Can you measure your eye pressure at home? Definitely! But only sometimes. There are some instances where it’s impossible for you to measure your eye pressure using eye pressure devices at home, such as if you have a condition that precludes you from placing anything over your eyes (such as contact lenses). If you have this condition, you must discuss the options with your optometrist.
If you’ve been diagnosed with glaucoma or are at high risk for developing it, you may be interested in checking your eye pressure at home. The best way to measure your eye pressure is to use a tonometer. It is the best way because it shows intraocular eye pressure (IOP).
What are the ways to check eye pressure at home?
To check your eye pressure at home, ensure you have these supplies: a sterile cup of water, an eye cup/spoon, and a phone with the proper app installed. It’s also recommended to have someone else present during this process (unless you’re feeling brave!)
Step One: Fill the cup with sterile water; the volume should be two-thirds total.
Step Two: Place the cup and spoon in the freezer for 15 minutes.
Step Three: While frozen, remove the cup from the freezer and place the spoon inside.
Step Four: Gently press on your eyelids with your palms; you will feel a slight pressure against your eyelids as you do this.
Step Five: Once you have completed pressing lightly on each eye, lift up and gently tilt your head back; you should be able to see an area of fluid or discharge at the corner of your eyes. If not, walk outside or into a brighter room and look upward while tilting your head slightly (don’t pull it back too far).
Step Six: Use the app (or a millimeter ruler) to measure and record the fluid area; this is your current eye pressure.
Step Seven: Prepare the cup again and repeat steps 2-6. You can record the amount of fluid and compare it to your original measurement, or you can wait a few minutes until the area has dried and then repeat the size.
It’s important to note that eye pressure can fluctuate, depending on what you are doing and how much stress you are under at that moment. So, multiple measurements over time will give you a more accurate reading of your eye pressure.
Step Eight: Repeat steps 2-6 throughout the day and record any eye pressure fluctuations. We’d also recommend writing down any symptoms you are experiencing; this will help your doctor get a complete picture of your eye pressure if they are not already monitoring it. If you experience sudden pain or vision loss, contact your doctor as soon as possible!
Types of equipment to measure eye pressure
It is a semi-portable device used at home or during travel. It can be used by people with vision loss, glaucoma, cataracts, etc., concerned about eye pressure levels at home or on the go. It can be safely used by people of any age or health condition. It has been explicitly designed to allow maximum comfort and customizability to fit you perfectly! Its benefits include:
In addition to taking measurements, the IOP Checker monitors your pressure levels quickly and easily.
Real-time information on your pressure level is displayed in significant digits along the top.
The machine will also notify you when a certain pressure is reached and then again when the pressure drops back down.
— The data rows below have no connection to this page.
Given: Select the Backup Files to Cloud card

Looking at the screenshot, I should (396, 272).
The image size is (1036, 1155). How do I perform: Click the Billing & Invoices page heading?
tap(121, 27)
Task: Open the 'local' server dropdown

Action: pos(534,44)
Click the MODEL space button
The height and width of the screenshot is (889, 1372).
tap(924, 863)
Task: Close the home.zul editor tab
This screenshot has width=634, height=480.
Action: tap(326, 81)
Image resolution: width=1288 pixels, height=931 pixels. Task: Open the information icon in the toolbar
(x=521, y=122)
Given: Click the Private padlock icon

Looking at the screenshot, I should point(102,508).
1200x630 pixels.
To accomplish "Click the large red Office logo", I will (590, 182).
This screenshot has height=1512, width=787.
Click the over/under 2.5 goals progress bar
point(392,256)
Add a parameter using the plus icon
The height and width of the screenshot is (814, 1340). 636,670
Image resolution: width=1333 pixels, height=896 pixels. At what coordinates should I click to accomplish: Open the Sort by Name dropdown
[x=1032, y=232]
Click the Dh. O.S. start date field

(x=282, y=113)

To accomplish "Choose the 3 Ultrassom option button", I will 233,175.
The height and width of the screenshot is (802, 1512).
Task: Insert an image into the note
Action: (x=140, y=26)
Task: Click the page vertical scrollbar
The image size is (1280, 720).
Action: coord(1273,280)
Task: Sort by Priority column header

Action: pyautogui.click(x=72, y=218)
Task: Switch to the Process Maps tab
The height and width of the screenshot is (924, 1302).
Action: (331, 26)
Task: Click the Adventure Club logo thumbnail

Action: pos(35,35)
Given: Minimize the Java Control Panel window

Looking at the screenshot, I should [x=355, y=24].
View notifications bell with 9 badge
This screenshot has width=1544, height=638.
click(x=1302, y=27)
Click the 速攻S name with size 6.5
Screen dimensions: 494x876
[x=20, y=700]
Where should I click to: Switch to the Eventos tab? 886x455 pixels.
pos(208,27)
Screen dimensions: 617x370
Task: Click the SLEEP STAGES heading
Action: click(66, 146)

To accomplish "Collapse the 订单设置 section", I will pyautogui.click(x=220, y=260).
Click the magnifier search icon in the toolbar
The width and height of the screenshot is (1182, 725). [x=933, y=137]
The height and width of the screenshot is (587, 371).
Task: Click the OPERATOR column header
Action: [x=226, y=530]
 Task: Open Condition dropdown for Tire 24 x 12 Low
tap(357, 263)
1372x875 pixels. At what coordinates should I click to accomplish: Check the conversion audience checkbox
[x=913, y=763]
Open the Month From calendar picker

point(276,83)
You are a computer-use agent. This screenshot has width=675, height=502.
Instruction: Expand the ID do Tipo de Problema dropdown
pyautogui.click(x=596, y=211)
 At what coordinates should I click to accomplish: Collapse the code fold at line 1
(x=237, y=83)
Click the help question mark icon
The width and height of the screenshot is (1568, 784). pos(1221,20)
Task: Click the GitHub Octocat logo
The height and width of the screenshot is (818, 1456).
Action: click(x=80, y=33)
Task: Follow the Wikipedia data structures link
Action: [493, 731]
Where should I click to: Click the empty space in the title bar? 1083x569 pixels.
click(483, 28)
It is portable and easy to use with sensors in your eye sockets. You follow the instructions on IOP Checker‘s website and use your information by selecting from pre-written templates and entering the date, time, and location.
The three types of tonometers – are gold, rubber, and air-puff.
The gold tonometer is one of the more common types used in a clinical setting. This type of tonometer has two metal posts inserted into the eye to measure intraocular pressure (IOP). A metal post may be necessary in some cases due to corneal scarring that might prevent contact between membranes, but if so, it would typically be only one post at a time and not both.
The most common type of tonometer is the air-puff. This type has a round rubber tip that rests on the sclera and gently puffs air into the eye to measure IOP. The air from the puff is then directed onto a pressure gauge that determines IOP.
Some devices have an internal band with buttons to automatically determine information for those with visual impairments. However, most need the user to read a gauge or listen for a beep after each automated puff.
Now check your eye pressure at home with the easy-to-devices such as an IOP checker, tonometer, and so on. In addition to taking measurements, these eye pressure devices monitor your pressure levels quickly and easily. Always remember that in severe or doubtful cases, consult the experts. To know more about the device, visit Almagia International.